◆ GOAL 1:
Decide whether each statement below agrees with the post on Snowflake and geospatial that follows. Answer yes or no for each and quote the words of the post that decide it.
(a) Looking up street addresses was part of the requirements.
(b) The stage table used for the proof of concept held 53 million records.
(c) Distance between two points was calculated with the HAVERSINE function.
◆ GOAL 2:
Set down the part of the Snowflake geospatial post below that runs from "below is the design" down to "is the code.", with no changes.

Snowflake and Geospatial

I was working on proof of concept to migrate from RDBMS data warehouse to Snowflake data warehouse and one of the requirements we had was to support goespatial during ETL.

Snowflake doesn't support geospatial and our requirements were

  • find distance between 2 points
  • find country/state info for a given point
  • find timezone for a given point.

No lookup for street addresses was required.

Number of records to be processed daily are in millions

Input  : Records in stage table
Table structure

  • Id
  • EventDatetime
  • Lat
  • Lon

below is the design and approach I used to meet the above requirements

Requirement : Calculate distance and find US state for each record based on lat/lon

All record that needs to be processed were loaded into a stage table called eventStage. For POC purpose, table has 53 millions records.

Calculate distance

To calculate the distance , I used snowflake function  HAVERSINE which can calculate the distance between 2 points. Below is the code.

drop table eventDistanceTmp ;

    create temp table eventDistanceTmp as
    select Id, EventDatetime, HAVERSINE(toLat, toLon,fromLat,fromLon ) as distance_traveled
    FROM(
               SELECT id, EventDatetime, e.lat as toLat,e.lon as toLon,
                               LAG(lon,1) OVER (PARTITION BY er_id ORDER by EventDatetime) as fromLon,
                             LAG(lat,1) OVER (PARTITION BY er_id ORDER by EventDatetime) as fromLat
               FROM eventStage e
               WHERE lon <>0
             )

I'm filtering out records which didn't had a valid lat/lon. In my table invalid lat/lon was identified by 0.

Now we have the distance.
On a cluster of single node of X small machine, it took less than 1 minutes for above operation. WOW..  You can use update statement to update the eventStage table using eventDistanceTmp.

Find US state:
Next step would be to find the US state. Since Snowflake doesn't support geospatial, we have to perform next operation outside of snowflake.

◆ DATA SUPPLIED:

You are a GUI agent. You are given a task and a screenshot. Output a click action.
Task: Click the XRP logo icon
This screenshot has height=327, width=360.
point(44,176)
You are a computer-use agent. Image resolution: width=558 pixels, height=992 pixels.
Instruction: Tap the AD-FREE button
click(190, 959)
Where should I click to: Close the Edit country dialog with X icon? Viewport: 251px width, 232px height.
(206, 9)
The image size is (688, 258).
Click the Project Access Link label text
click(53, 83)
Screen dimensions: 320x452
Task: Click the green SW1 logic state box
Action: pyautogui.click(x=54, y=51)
==
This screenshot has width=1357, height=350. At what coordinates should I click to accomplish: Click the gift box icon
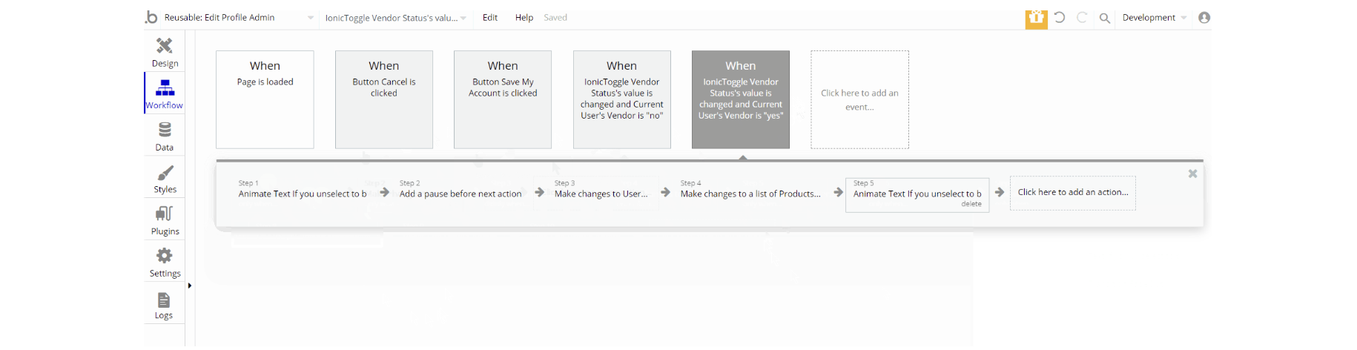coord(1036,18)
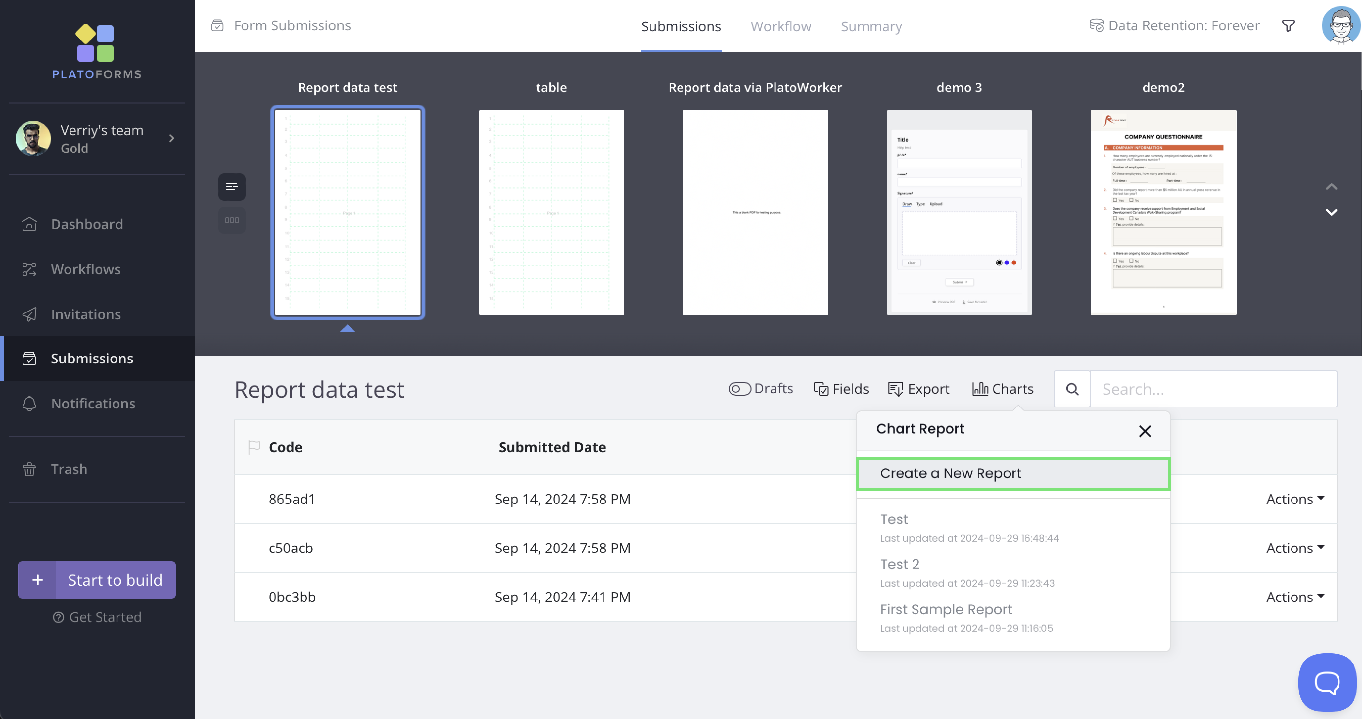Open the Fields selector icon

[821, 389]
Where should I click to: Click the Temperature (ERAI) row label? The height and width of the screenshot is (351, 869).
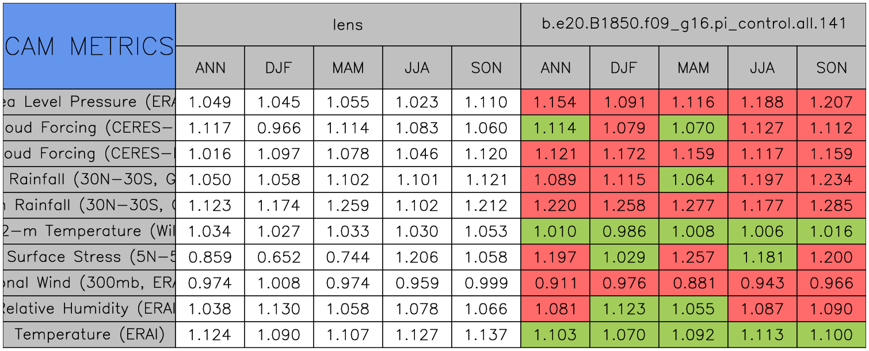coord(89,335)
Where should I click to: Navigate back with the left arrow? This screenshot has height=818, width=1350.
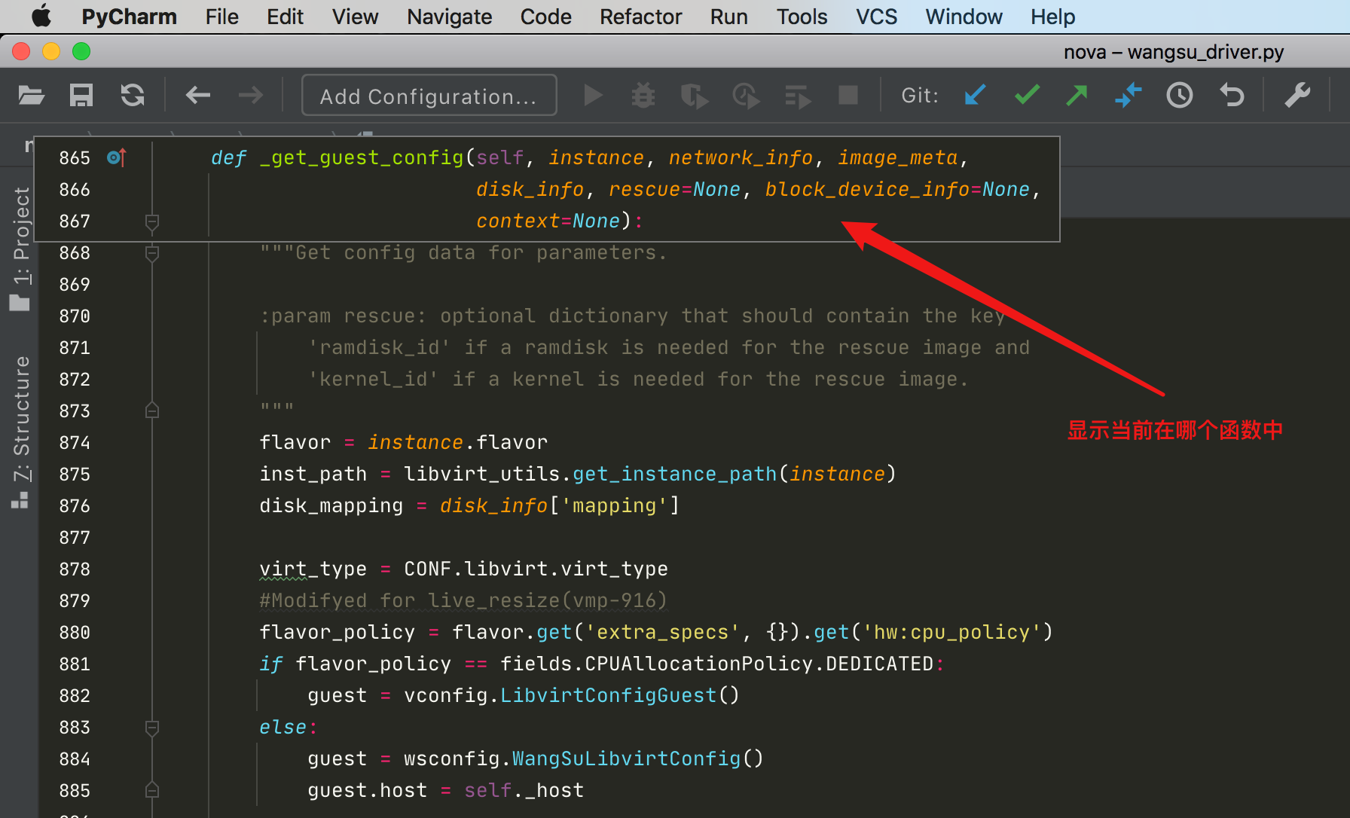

◆ FULL SOLUTION 1:
(a) No: "No lookup for street addresses was required."
(b) Yes: "For POC purpose, table has 53 millions records."
(c) Yes: "HAVERSINE which can calculate the distance between 2 points"

◆ FULL SOLUTION 2:
below is the design and approach I used to meet the above requirements

Requirement : Calculate distance and find US state for each record based on lat/lon

All record that needs to be processed were loaded into a stage table called eventStage. For POC purpose, table has 53 millions records.

Calculate distance

To calculate the distance , I used snowflake function  HAVERSINE which can calculate the distance between 2 points. Below is the code.